The `--token` is a required parameter, and you can get it from [Discord Developer Portal](https://discord.com/developers/docs/intro). If you have not setup Discord Bot from the Discord Developer Portal yet, please follow [How to Create a Discord Bot Account](https://www.freecodecamp.org/news/create-a-discord-bot-with-python/) section of the tutorial from [freeCodeCamp](https://www.freecodecamp.org/) to get the token.
The `--model-name` is a required parameter, and you can look around the list of supported models from [`model_cards.json`](https://github.com/deep-diver/LLM-As-Chatbot/blob/main/model_cards.json).
`--max-workers` is a parameter to determine how many requests to be handled concurrently. This simply defines the value of the `ThreadPoolExecutor`.
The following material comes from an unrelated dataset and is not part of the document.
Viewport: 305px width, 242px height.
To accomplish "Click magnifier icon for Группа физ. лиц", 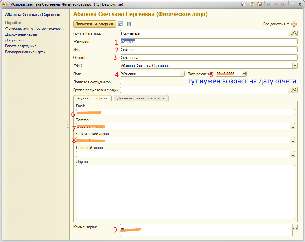I will coord(295,33).
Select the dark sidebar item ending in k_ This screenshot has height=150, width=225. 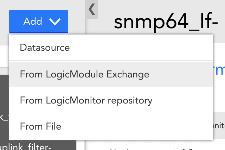[4, 118]
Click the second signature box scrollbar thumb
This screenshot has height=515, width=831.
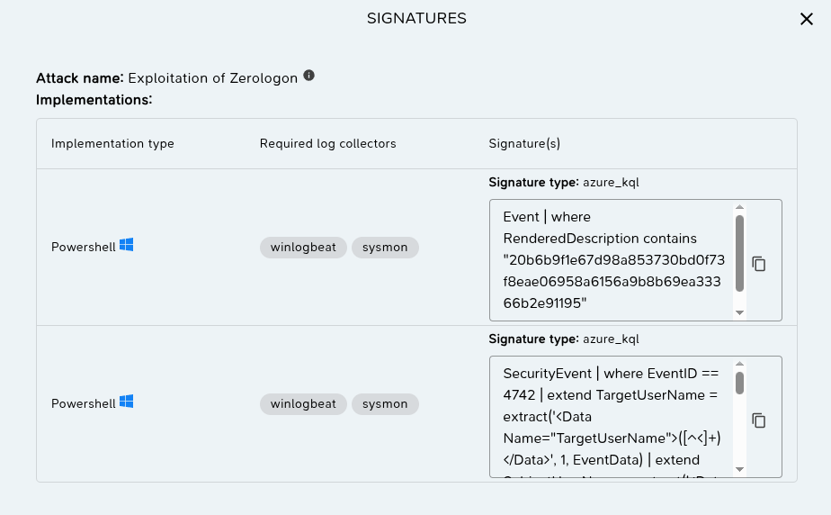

When `--local-files-only` is set, application won't try to look up the Hugging Face Hub(remote). Instead, it will only use the files already downloaded and cached.
In order to leverage **internet search** capability, you need Serper API Key. If you don't have it yet, please get one from [serper.dev](https://serper.dev/). By signing up, you will get free 2,500 free google searches which is pretty much sufficient for a long-term test. Once you have the Serper API Key, you can specify it in `--serper-api-key` option.
- Hugging Face libraries stores downloaded contents under `~/.cache` by default, and this application assumes so. However, if you downloaded weights in different location for some reasons, you can set `HF_HOME` environment variable. Find more about the [environment variables here](https://huggingface.co/docs/huggingface_hub/package_reference/environment_variables)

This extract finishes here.